Tuesday, February 17, 2015

Given a number A and a set of given digits D, find the smallest number which is larger than A and consists of the digits only from the set D.



Problem statement:
Given digit[] D, and a number A. Find the smallest number which is larger than A, 
* and is consisted by the digit in D.

For example:
D = [0, 1, 8, 3], A = 8821. Result: 8830
D = [0, 1, 8, 3], A = 8310. Result: 8311
D = [0, 1, 8, 3], A = 12345. Result: 13000


Two steps algorithm:
case 1: some of the digits in the number A are not found in D
1. scan from left to right of the digits in the given number, find the digit is not in the set D, try to replace it with bigger digit in the set D, then replace all rest of the digits in the number with the smallest digit in the set D.

1a. if we can't find bigger digit for the digit not found in D, starting from left neighbor of current digit, scan from right to left, try to replace the digit with bigger digit in set D,

if 1a fail, then generate the smallest number which has more digits than A. 

case 2: all of the digits in the number A are found in D
2. If all digits in the number are found in the set, then go from right to left to scan all digits in the number, find the digit in the set which is larger than it, replace current digit with it and replace all rest of the digits on the right with smallest digit in the set D.

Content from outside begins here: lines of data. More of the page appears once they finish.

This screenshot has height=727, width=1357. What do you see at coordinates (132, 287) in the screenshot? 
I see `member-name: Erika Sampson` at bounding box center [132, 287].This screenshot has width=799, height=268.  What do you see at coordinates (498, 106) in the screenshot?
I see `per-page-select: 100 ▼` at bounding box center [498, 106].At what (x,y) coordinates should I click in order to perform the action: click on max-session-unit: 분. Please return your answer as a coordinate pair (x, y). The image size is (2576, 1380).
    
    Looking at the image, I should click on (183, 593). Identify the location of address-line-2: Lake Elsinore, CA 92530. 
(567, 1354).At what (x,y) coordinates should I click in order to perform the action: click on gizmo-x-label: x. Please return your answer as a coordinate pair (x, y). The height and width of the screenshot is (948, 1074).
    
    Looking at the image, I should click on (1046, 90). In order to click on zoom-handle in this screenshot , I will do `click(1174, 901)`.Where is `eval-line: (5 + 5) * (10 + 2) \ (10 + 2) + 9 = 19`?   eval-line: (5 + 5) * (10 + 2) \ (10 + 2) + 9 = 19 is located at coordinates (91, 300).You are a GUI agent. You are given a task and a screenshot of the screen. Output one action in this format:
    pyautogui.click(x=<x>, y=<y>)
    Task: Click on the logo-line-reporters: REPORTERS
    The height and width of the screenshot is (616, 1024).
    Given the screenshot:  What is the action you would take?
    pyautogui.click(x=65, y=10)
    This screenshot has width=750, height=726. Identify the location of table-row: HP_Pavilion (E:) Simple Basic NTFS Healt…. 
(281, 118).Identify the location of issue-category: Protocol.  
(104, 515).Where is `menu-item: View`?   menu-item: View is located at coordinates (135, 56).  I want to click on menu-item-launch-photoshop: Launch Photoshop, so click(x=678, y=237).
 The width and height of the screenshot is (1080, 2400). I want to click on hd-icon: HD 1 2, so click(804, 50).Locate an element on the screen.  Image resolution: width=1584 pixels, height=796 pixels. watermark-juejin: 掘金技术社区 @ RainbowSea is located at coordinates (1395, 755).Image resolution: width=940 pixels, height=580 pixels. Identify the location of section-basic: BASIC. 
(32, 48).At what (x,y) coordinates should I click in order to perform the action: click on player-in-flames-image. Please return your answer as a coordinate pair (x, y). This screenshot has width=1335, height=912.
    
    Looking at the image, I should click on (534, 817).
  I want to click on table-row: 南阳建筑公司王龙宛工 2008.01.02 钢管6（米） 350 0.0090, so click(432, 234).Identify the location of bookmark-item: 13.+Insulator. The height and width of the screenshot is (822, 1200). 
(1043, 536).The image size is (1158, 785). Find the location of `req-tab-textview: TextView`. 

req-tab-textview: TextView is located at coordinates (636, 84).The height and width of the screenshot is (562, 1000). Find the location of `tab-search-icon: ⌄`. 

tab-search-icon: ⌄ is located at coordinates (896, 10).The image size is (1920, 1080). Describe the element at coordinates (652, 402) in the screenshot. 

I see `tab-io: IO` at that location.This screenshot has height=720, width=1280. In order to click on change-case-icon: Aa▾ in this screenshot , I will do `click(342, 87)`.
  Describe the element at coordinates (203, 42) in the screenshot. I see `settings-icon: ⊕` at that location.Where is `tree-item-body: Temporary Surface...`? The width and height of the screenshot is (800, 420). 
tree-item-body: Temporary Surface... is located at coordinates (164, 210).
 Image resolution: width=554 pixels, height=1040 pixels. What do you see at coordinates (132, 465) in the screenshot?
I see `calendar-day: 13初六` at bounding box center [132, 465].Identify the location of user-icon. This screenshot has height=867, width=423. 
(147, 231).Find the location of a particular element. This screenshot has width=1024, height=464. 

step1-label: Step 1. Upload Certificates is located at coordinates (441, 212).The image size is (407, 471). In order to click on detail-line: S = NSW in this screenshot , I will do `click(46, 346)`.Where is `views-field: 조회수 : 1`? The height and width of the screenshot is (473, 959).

2a. if we can't find bigger digits in D for any digits in A, then generate the smallest number which has more digits than A. 


/*
 * Given digit[] D, and a number A. Find the smallest number which is larger than A, 
 * and is consisted by the digit in D.

For example:
D = [0, 1, 8, 3], A = 8821. Result: 8830
D = [0, 1, 8, 3], A = 8310. Result: 8311
D = [0, 1, 8, 3], A = 12345. Result: 13000
*/



public static int[] findSmallestNumberUsingDigits(int[] D, int source){
int len = 0, copy = source;
while(copy>0){
copy = copy/10; len++;
}
int[] digits = new int[len];
copy = source;
while(copy>0){
digits[--len] = copy%10;
copy = copy/10;
}
//java uses quick-sort if size is small then actually insertion sort
Arrays.sort(D);
//step 1
//scan from left to right find the one digit in the number not in D and try to replace it //with larger digit in D
//if succeed set flag to true, then replace the rest of digits on the right with smallest //digits in D
//if failed, then call getNextGreater()
boolean flag = false;
for(int i=0; i<digits.length; i++){
        if(flag){
        digits[i] = D[0];
continue;
}

int target = Arrays.binarySearch(D, digits[i]);
if(target<0){
int insertion = (target+1)*(-1);
if(insertion == D.length){
//throw new IllegalArgumentException("Not possible");
//now we scan to the left to increase the digit
int k = i-1;
for(; k>=0; k--){
target = Arrays.binarySearch(D, digits[k]);
if(target+1<D.length){
digits[k] = D[target+1];
i = k;
break;
}
}
if(k<0){
return getNextGreater(digits, D);
}

}else{
digits[i] = D[insertion];
}
flag = true;
}
}

if(flag)
return digits;

//step 2
//if all digits are in D
//then starting from right, find the larger digit in D than current digit,
//if found, replace current digit with the found digit and replace the rest of the digits on //the right with smallest digit in D
//otherwise call getNextGreater()
int i = digits.length-1;
for(; i>=0; i--){
int target = Arrays.binarySearch(D, digits[i]);
if(target+1<D.length){
digits[i] = D[target+1];
flag = true;
break;
}
}

if(!flag)
return getNextGreater(digits, D);

for(int j = i+1; j<digits.length; j++)
digits[j] = D[0];

return digits;

}

public static int[] getNextGreater(int[] digits, int[] D){
int[] ds = new int[digits.length+1];
ds[0] = D[0]==0?D[1]:D[0];
for(int id=1; id<ds.length; id++)
ds[id] = D[0];
return ds;
}


8 comments:

  1. Do you consider this test case: D = [0, 1, 8, 3], A = 8911 ?

    ReplyDelete
  2. Yep, it is in step 1 and throw exception. The algorithm is simple, scan from left to right, then scan right to left. ;)

    ReplyDelete
    Replies
    1. I think for D = [0, 1, 8, 3], A = 8911, it has answer of 10000

      Delete
    2. ok, i missed the cases where exceptions are thrown which should not be thrown. made the change.

      Delete
    3. just being curious, where did this problem come from?

      Delete
    4. It is tricky, but doesn't look like good interview question. Just my 2c.

      Delete
    5. did some clean up on this blog and source code as well. The reason I don't like this type of question is that it doesn't relate to any basic algorithm, binary search is not important here. While the problem of "Given a number n, find the smallest number that has same set of digits as n and is greater than n." is great, for it tests our knowledge in sort and search.

      Delete